───── EXTRACTED TEXT

Studies show that, unlike in the West, data in India is not always reliable. Sometimes communities are missing or misrepresented in databases. Also, large swathes of rural population, especially women, indigenous tribes, and elders, do not use the internet at all. The issue of the digital divide is enormous. The Fairness & Equity sutra commits to fairness ‘particularly for marginalized communities.’ But without naming which communities, or creating participation mechanisms for them, this remains aspirational.
India’s Path Forward
India’s institutional framework represents genuine innovation. Rather than creating a single AI regulator (expensive, slow to establish), the guidelines propose coordination across existing institutions of AI Governance Group (AIGG); Technology & Policy Expert Committee (TPEC), Safety Institute (AISI): Research, standards development, safety testing and Sectoral regulators. This ‘whole-of-government’ approach leverages existing regulatory capacity rather than building from scratch.
As India prepares to host the AI Impact Summit in February 2026, the guidelines will shape global conversation in non- western context. What India needs in coordination and enforcement mechanism so that its AI regulation is robust and industry friendly and at the same time protects its citizens from unintended harm.

──────────
───── MATERIAL SUPPLIED

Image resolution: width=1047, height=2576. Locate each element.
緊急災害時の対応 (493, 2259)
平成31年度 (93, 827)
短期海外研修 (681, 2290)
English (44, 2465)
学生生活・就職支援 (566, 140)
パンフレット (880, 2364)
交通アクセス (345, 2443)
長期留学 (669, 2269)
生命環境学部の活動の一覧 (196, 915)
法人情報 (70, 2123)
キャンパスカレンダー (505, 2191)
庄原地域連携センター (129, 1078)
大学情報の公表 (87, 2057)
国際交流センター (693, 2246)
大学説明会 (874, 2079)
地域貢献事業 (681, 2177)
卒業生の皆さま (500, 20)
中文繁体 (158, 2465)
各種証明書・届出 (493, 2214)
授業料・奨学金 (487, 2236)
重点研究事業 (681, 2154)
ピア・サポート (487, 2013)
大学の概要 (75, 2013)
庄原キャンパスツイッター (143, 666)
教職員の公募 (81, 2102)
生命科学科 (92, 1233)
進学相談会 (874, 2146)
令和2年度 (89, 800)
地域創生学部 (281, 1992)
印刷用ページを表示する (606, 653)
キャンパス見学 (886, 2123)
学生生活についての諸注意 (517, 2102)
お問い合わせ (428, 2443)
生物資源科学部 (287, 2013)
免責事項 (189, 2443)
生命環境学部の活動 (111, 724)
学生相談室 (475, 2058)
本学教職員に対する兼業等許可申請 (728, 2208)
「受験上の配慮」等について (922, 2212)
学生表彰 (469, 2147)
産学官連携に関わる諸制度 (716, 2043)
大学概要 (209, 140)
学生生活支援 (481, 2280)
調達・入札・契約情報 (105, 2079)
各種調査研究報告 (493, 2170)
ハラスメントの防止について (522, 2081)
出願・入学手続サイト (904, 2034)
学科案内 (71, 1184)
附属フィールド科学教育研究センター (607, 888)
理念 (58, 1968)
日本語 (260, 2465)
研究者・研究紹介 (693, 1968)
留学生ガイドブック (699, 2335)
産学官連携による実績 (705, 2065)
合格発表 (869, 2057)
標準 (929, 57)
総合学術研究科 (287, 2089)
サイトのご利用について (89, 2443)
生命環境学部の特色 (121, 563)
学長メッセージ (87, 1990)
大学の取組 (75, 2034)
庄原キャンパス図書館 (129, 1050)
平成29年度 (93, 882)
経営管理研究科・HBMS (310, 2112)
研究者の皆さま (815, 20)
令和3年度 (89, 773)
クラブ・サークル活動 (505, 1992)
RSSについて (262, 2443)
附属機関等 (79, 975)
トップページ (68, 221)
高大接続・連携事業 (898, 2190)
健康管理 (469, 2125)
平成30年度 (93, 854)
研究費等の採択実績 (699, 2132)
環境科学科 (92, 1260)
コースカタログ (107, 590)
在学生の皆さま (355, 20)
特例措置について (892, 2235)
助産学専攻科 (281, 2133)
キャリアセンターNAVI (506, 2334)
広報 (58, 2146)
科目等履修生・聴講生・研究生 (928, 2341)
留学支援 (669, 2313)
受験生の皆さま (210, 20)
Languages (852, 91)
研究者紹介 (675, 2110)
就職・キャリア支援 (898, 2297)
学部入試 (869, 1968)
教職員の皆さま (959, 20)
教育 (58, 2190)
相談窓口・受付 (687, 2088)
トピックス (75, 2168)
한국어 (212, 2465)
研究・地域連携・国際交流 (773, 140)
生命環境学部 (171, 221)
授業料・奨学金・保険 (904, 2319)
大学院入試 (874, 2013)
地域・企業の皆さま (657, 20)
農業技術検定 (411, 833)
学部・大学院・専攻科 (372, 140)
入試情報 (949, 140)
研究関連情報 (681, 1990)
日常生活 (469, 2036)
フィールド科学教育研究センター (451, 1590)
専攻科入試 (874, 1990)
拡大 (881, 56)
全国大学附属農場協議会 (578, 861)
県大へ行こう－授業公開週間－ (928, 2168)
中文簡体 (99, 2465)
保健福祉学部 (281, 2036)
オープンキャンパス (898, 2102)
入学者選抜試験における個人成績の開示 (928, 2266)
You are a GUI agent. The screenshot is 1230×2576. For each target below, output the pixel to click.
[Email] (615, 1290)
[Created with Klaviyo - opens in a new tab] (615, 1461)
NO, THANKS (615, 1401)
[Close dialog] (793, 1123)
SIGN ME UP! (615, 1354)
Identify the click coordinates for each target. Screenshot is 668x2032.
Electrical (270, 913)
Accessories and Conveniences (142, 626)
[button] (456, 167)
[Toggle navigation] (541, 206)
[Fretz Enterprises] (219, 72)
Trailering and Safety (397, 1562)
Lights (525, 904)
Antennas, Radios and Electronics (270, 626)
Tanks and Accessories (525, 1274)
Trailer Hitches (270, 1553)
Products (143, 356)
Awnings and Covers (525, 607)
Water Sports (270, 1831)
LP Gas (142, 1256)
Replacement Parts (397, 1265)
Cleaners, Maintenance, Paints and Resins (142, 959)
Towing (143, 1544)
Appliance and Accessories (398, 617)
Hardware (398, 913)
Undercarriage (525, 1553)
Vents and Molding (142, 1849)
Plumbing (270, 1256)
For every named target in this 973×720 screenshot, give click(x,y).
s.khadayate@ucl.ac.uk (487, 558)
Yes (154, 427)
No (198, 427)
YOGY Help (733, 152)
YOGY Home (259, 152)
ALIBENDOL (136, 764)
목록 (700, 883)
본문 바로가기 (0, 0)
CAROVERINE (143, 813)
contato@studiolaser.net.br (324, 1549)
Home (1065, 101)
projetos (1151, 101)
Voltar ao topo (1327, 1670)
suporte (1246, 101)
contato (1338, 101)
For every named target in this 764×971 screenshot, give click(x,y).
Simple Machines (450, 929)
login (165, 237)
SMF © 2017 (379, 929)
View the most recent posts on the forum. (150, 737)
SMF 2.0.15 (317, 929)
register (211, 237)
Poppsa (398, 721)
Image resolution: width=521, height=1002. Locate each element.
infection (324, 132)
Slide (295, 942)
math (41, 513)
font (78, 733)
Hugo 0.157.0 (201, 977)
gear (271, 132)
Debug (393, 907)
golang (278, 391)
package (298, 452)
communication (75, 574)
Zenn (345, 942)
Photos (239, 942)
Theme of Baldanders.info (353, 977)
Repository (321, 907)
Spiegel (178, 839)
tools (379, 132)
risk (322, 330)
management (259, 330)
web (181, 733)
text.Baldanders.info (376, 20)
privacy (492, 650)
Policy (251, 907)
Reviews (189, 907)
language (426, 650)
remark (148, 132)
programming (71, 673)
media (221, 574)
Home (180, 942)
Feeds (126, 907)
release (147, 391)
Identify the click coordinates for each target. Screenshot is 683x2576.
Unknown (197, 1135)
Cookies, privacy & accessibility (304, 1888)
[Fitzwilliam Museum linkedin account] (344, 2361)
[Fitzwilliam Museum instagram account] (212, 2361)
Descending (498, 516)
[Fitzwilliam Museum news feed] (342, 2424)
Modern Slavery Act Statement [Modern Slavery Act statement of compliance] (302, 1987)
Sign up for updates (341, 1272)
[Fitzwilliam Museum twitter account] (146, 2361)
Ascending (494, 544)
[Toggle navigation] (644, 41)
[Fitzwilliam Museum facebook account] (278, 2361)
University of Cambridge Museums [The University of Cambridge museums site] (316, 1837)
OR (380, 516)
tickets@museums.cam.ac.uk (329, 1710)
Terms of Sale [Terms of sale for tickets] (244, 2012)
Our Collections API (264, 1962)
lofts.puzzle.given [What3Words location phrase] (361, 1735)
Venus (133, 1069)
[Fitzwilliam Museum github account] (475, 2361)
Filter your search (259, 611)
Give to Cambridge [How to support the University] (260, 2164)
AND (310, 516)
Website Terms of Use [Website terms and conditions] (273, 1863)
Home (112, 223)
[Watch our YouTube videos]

──────────

(THINGS TO DO)
1. In the passage on India's AI guidelines, condense the paragraph beginning "India’s institutional framework represents genuine innovation" into a short bulleted list that keeps its main facts.
2. List the groups of rural population that the passage on India's AI guidelines says do not use the internet at all.
The rows were taken from a different source than the passage.

(OUTPUTS BY TASK)
1.
- India's institutional framework is presented as genuine innovation.
- The guidelines do not create a single AI regulator, which would be expensive and slow to establish.
- They propose coordination across existing institutions: the AI Governance Group (AIGG), the Technology & Policy Expert Committee (TPEC), the Safety Institute (AISI) for research, standards development and safety testing, and sectoral regulators.
- This "whole-of-government" approach uses existing regulatory capacity instead of building from scratch.

2.
- Women
- Indigenous tribes
- Elders